Green groups reject river plans

Wednesday, 5 October 2011
Tom Arup, The Age

A coalition of green groups says it will reject new plans to save the Murray-Darling rivers following a briefing on the proposed changes yesterday.

The groups, including the Wilderness Society, Environment Victoria and Friends of the Earth, say the ''best science'' has not been used to develop a proposal to return 2800 billion litres of water a year to the river from farmers' water rights, a figure they argue is inadequate to protect the environment.

The independent Murray-Darling Basin Authority is preparing a draft basin plan to be released in November, which will contain its recommended cuts to farmers' water rights.

The proposed 2800-billion-litre cut is less than the 3000 to 4000 billion litres recommended by the authority in a ''guide'' to the new basin plan released last year.

The Wilderness Society's Chris Daley said yesterday the group of 10 green groups ''completely reject the authority's proposed 2800 gigalitres of environmental flows as it will condemn the river system to continual decline and possible collapse''.

Jonathan La Nauze, from Friends of the Earth, said ''the ecological outcomes of 2800 gigalitres are frightening, the entire South Australian floodplain has been written off and there is a very low chance that the red gums of the Goulburn, Murray and Murrumbidgee would survive''.
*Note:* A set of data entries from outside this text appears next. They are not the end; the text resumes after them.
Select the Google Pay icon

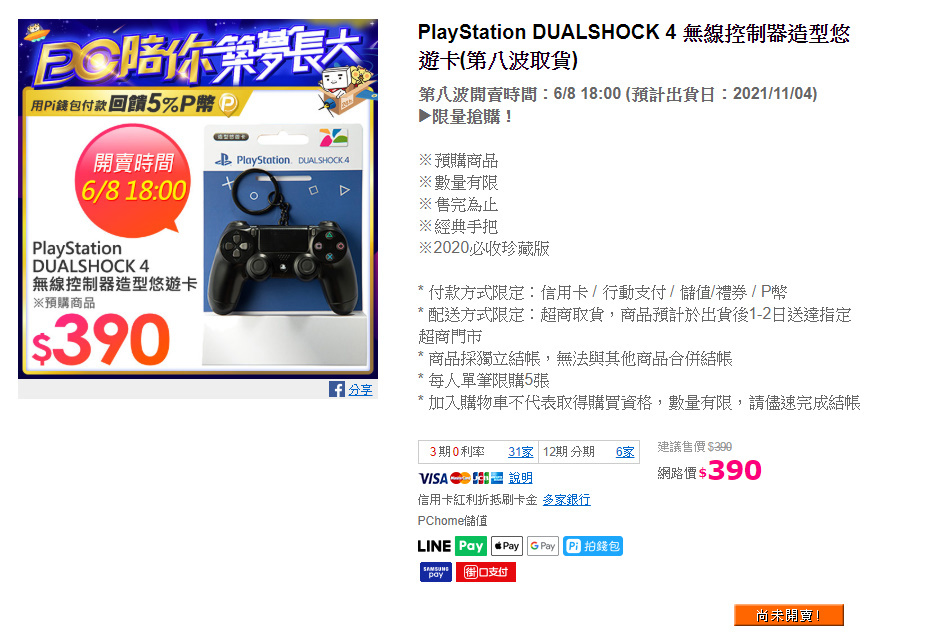543,546
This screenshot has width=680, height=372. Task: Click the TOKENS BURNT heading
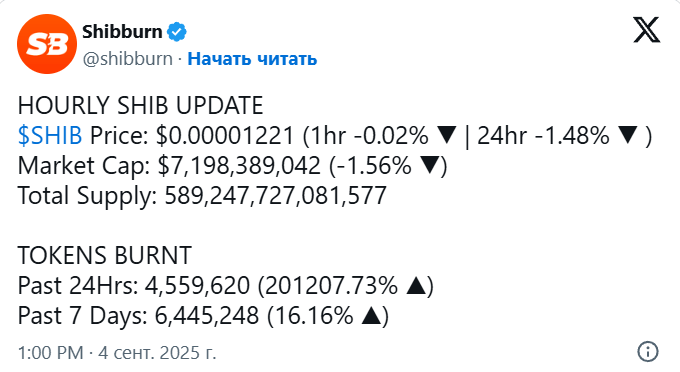click(x=105, y=255)
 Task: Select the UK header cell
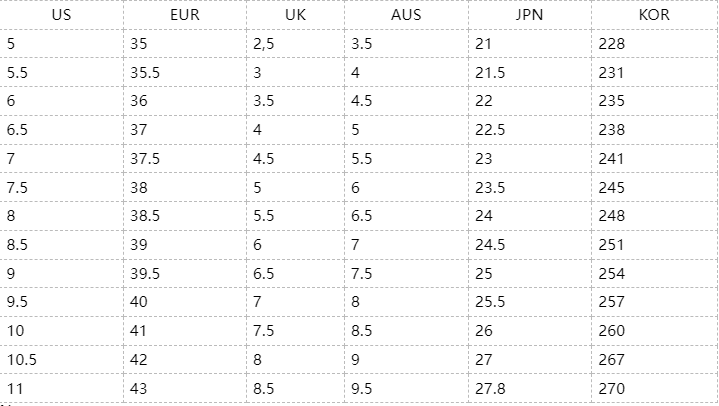pos(295,15)
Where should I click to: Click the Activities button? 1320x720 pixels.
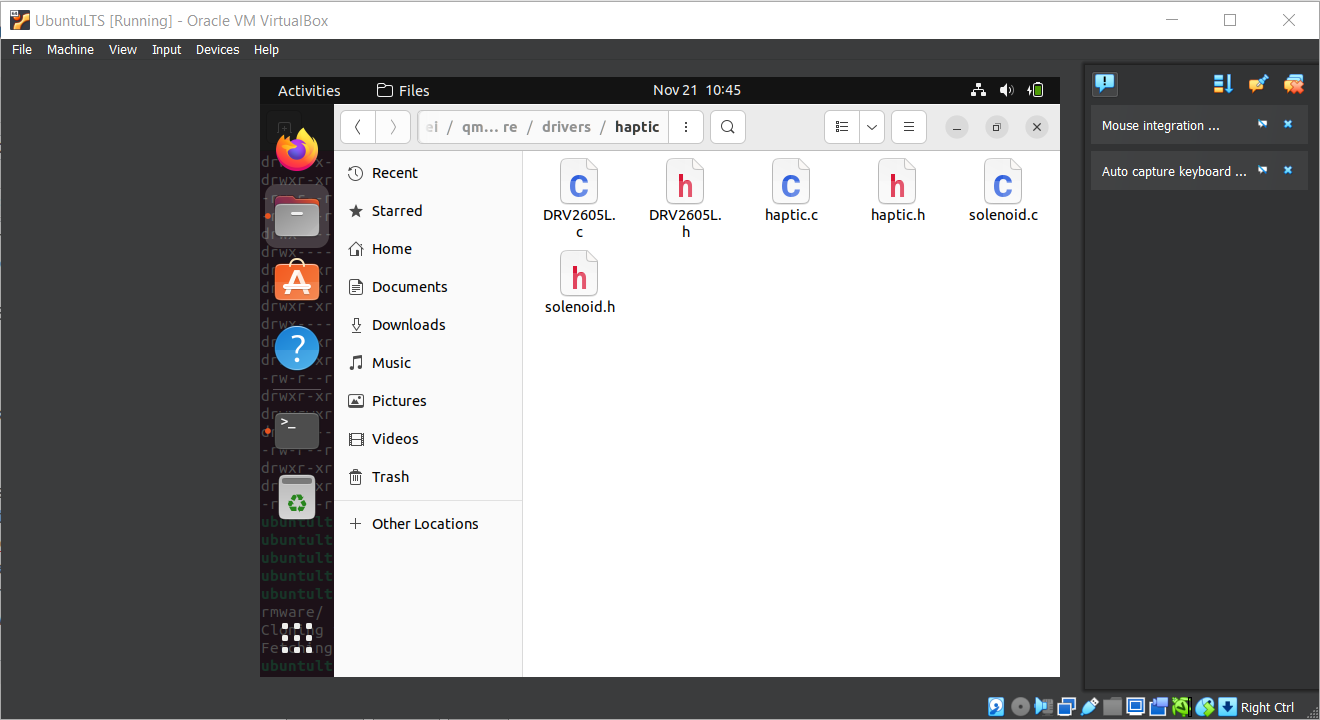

The environmentalists' position puts them at odds with a number of irrigator groups that have already indicated that a cut of 2800 billion litres of water a year is too high and will devastate rural communities.

The 3000 to 4000 billion litres of water a year cut put forward by the authority last year was met with anger in some rural communities, culminating in copies of the guide being burnt at an angry consultation meeting in Griffith.

Since then the authority says it has strengthened the modelling it is using to devise the cuts, which has led to the lower figure.

The green groups called on federal Water Minister Tony Burke to order an independent peer review of the approach taken by the authority.

The statement comes as it is understood the Australian Conservation Foundation and the National Farmers' Federation have quietly agreed on a ''statement of principles'' on reform of the Murray-Darling.

The statement does not include any agreement on the final cuts to farmers' water rights.

But it does say that voluntary water buy-backs and new water-saving infrastructure should be used to return water to the river, that the best science should be used to develop a new basin plan and good community engagement about the changes should be ensured.

The Australian Conservation Foundation was not part of yesterday's statement by green groups.